Hubert Speller's horse drawn logging equipment


  They say that nothing ever changes up in Northport, Washington, but Herb Speller might beg to differ. Born September 12, 1919, to Hubert and Emma Meriam (Hallenius) Speller, Herbert Sidney Speller was the last baby born in the Northport Hospital before it closed the doors. Herb’s father, Hubert, was a logger working out in the Black Canyon area, east of Northport, where the family lived in a cabin that remained standing until the early 1990s. Hubert’s parents (Herb’s grandparents) had homesteaded up on Bodie Mountain, some of the earliest settlers in the Northport area, Hubert’s mother died in childbirth when he was a small child and the boy grew up in the mountains outside of Northport with his father. Hubert and Emma were cut from the strong cloth of hardy pioneer stock, not shirking from the brutal life that turn of the century logging posed. Emma Speller used to take baby Herb, perched on her hip, for a hike up into the steep Black Canyon country to visit Hubert where he was logging. The terrain was rough and one year Hubert lost a team of logging horses over the edge of the canyon. Hauling logs out of the woods on a wagon during the summer and fall or a sledge in the winter was not for the faint of heart, and Herb helped his father in the woods after he graduated from high school in Northport in 1936. When Herb was 11 years old, his mother Emma was diagnosed with breast cancer and went back east for treatment for several months. Herb took care of the home and his father while Emma was gone.  Her cancer treatment was successful and Emma returned home to Northport cancer free. While in high school, Herb helped to build the impressive log gymnasium in Northport that burned down years later. Hubert and Emma owned a postcard camera that they used to document their life out in Black Canyon, and later in the Spirit Junction area where they moved when Herb was a young boy. The photographs chronicle a lifestyle that most of us have only imagined, giving us a stark glimpse at what life in rural Washington was really like in the early 20th century. 
the first Speller logging truck


Herb and Mapel Speller near Spirit Junction
Hubert and Emma had a baby girl named Mapel when Herb was 16 and the family lived at Spirit Junction. Herb was a good brother to his baby sister in their life in the woods near Northport. Hubert and Herb continued to log around Spirit Junction and up Smackout Pass, and into the 1930s. In the mid 1920s, Hubert purchased his first log hauling truck, with solid rubber tires and the Spellers began to move ahead with the times.
Herb driving bus

  Herb left Northport in 1939 to work for a logging operation in St. Maries, Idaho, where he met Ida Helen Dodson, whom he married on Valentines Day of 1941. Answering a call for interstate bus drivers, Herb took a job for North Coast Lines out of Seattle, driving bus until 1946, with a brief interlude with the army in 1944. Drafted for the war effort, Herb was more than happy to go to Camp Roberts and begin his basic training, but he was shortly given a medical discharge for health problems and went back to driving bus. In 1946, Herb once again went back to logging, and eventually to heavy-haul truck driving in 1951. He worked for Consolidated Freightways and owned his own trucks into the 80s. In the early 50s, Herb built a house on Rowan Street in Spokane where he and his wife Ida and their children lived for 40 years. In the 70s and 80s made his way with his own log truck operation and grain hauling until he retired in 1984.
Herb at Camp Roberts, 1944

Hubert and Emma, along with Mapel, moved out to Flat Creek Road in the 40s after Herb left the Northport area, where they remained until Hubert’s passing. Mapel and her mother moved to Spokane where Mapel finished high school. Eventually, after moving all over the United States, Mapel found her way back to Colville where she lives now.
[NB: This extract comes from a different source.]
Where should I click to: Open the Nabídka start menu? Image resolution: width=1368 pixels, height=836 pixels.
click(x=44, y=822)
  In 1992, Herb and his sister Mapel, who was visiting from Alaska at the time, paid a visit to the old cabin site on Black Canyon. The cabin was gone when they arrived, but they came across a young man who lived on the property and had helped to tear the old homestead down. Herb tells the story like this:

the homestead at Black Canyon
  



When we arrived in Northport, we decided to drive up to Black Canyon, about seven miles away. We had lived in this area from the time I was born through my early school years. There had been a large house where we had lived, plus some miscellaneous buildings. We drove up to a clearing near the old house, which was being dismantled. We alit from my pickup and were confronted by a boy on an off-road vehicle. We responded and told him that we wanted to see what changes by-gone years had made.
  In the conversation, he told us that he was salvaging some of the lumber from the old house to use in the home where he lived. In this procedure, a picture postcard fell out of a wall. He had never found out who the baby was in this picture.

  He asked us to stop at his house to look at the picture. When I looked at it, I said, “that’s me”. When I turned the picture over, it had my mother’s handwriting on it – ‘Herbert Sidney Speller – age 2 months’. I pulled my driver’s license out and showed it to him. This picture had been taken 72 years before.”
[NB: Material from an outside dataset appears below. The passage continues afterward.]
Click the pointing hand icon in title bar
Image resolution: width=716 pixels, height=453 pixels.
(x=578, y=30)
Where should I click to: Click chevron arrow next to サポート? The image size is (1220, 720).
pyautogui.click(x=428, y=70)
-       Herb Speller, Colville, Washington

  Herb’s connection to the history of the Northport area was strong. His time there was during the boom days: big Fourth of July celebrations, a growing timber and mining economy, and an influx of new families. Coming back more than seven decades later to find a piece of his own story left in the repurposed beams of his childhood home was a precious glimpse back to young and hardy parents and a wild country full of opportunity, adventure and possibility.  The photograph of that two-month-old baby represented 72 years of change, but a consistent devotion to family and hard work.
Herb's high school graduation photo, 1936, Northport, WA


  Herb moved back to Idaho after his wife Ida passed away, then returned briefly to Colville in 2004, and then finally moved to a retirement center in Spokane, in a room adjacent to the one that his mother Emma had lived in until she passed at the age of 95. Decades later, Herb passed away at the same age, on April 1, 2015. He left his legacy of hard work, perseverance and the value of family behind him in this world, along with a vivid capturing of life as it truly was more than half a century ago. Hubert and Emma’s photographs are a historical treasure for more than just the Speller family. They tell the story for all of us about what it took to get here.

Out of the past


Colville Republican Vol IV. Colville, Stevens County, Washington, Saturday, May 13, 1893, No. 20, page 1
Freak of Nature
A flood of debris, mud, and water submerges and destroys the farm of T. J. Patton
Spokane and Northern damaged
One of the most surprising and disastrous floods that has occurred in the history of the Colville Valley, broke from the mountains, near the little station of Sherwood, about ten miles south of this city last Monday evening.  Had a city of the size and importance of Johnstown been situated along the path of the destructive elements, the result would have been little less in loss of life and property.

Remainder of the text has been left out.